Oireachtas Joint and Select Committees

Tuesday, 14 January 2014

Joint Oireachtas Committee on Health and Children

Health Service Plan 2014: Minister for Health and HSE

7:20 pm

Mr. Tony O'Brien:

With regard to the €108 million and the €63 million, the €63 million is derived from a transfer of €63 million from our original pension provision in order to offset the gap between the Supplementary Estimate and the original target for medical card probity. The €108 million relates to the unspecified payroll savings. I will ask Mr. Barry O'Brien to come in on this and when we get to patient safety, I will ask Mr. Crowley to say a word, if that is all right.

If the €108 million saving is not achievable, it will not be capable to state that it is a failure of the Haddington Road agreement. The Haddington Road agreement has a certain design specification. It produces certain savings for us. For those earning in excess of €65,000 per annum, it produces straightforward banded pay cuts, which are easy to achieve and easy to bank. The other main savings come from flexibility, from extra hours which enable us to displace agency and overtime, and in services where there are no agency and overtime but the totality of the extra hours mean that there is more staff than needed, through the redeployment mechanisms available under the Haddington Road agreement and its predecessor, they enable us to reduce costs in other locations. We believe €140 million is within that design specification. We have not allocated our €80 million of that because of wanting to ensure that we allocate it to exactly the right places and do not ask some services to do what they cannot do and let others off the hook.

In relation to the €108 million, it is considered possible that the displacement of other cost in excess of €140 million could be deliverable to contribute to the €108 million. That does not ask more of our staff but asks more of our managers in the way they use the flexibility and the extra hours to displace cost.

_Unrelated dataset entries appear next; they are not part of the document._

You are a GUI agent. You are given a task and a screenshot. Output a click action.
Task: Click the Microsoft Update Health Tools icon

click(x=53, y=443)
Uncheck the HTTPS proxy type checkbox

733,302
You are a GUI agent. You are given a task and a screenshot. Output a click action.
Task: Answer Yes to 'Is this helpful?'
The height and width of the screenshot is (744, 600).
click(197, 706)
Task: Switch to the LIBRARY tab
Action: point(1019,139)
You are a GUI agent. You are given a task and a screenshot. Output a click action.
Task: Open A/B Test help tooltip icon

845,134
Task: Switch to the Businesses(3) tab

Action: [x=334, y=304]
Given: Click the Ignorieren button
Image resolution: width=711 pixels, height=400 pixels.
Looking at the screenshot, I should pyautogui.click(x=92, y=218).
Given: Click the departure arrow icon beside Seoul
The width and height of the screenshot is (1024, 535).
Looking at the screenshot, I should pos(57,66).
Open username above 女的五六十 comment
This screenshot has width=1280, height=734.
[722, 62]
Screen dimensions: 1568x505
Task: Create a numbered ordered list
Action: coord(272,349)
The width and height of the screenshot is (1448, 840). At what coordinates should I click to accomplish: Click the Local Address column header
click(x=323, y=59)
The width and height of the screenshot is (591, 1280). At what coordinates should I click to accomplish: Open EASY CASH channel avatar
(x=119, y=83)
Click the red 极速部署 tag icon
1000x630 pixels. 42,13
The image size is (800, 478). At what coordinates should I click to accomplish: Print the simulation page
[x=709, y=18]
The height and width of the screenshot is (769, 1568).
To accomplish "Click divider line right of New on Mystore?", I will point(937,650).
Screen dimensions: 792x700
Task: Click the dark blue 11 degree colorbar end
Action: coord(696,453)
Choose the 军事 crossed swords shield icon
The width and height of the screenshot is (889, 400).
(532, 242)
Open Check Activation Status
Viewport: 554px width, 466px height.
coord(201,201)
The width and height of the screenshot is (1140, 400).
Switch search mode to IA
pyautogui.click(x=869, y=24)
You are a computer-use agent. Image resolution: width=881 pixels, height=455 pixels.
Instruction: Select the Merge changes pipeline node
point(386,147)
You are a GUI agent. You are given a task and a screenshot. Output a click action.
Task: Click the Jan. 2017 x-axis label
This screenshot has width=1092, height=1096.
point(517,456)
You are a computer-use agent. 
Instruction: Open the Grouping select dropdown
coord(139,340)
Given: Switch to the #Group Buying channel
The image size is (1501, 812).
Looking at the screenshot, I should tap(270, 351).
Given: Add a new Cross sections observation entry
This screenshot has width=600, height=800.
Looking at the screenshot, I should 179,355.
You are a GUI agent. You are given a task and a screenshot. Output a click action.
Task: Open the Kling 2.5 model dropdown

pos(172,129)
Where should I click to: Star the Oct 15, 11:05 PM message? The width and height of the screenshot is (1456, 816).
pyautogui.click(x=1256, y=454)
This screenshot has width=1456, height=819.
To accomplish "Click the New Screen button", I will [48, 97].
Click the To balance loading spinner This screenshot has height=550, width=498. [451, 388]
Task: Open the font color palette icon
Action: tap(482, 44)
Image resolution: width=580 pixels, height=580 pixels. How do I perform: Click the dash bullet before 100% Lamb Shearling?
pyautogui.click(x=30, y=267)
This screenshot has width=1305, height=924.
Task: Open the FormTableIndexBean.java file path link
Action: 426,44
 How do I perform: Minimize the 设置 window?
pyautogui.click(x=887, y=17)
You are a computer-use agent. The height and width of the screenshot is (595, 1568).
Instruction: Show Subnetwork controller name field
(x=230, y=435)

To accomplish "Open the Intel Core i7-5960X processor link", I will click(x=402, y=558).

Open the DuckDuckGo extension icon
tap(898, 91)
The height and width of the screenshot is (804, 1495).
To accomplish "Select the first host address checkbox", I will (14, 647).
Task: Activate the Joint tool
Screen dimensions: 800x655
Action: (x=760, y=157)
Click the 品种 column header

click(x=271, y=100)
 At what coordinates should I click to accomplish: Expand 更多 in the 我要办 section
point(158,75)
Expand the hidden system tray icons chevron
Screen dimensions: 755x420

I will ask Mr. Barry O'Brien to talk about the verification process, but, as the Minister has outlined, we will within the next period be completing the evaluation process that Barry will describe. If at the end of the evaluation process it is clear that some part of that €108 million is not deliverable and if it is clear that the pension provision will be underfunded as a result of the move of €63 million, there is a process available to us within Government to have those issues addressed. There is no mandate to translate those issues into service cuts. The Haddington Road agreement is not about service cuts. It is about reducing the cost of services. That is an important point I should make. I will ask Barry to add something in terms of the process.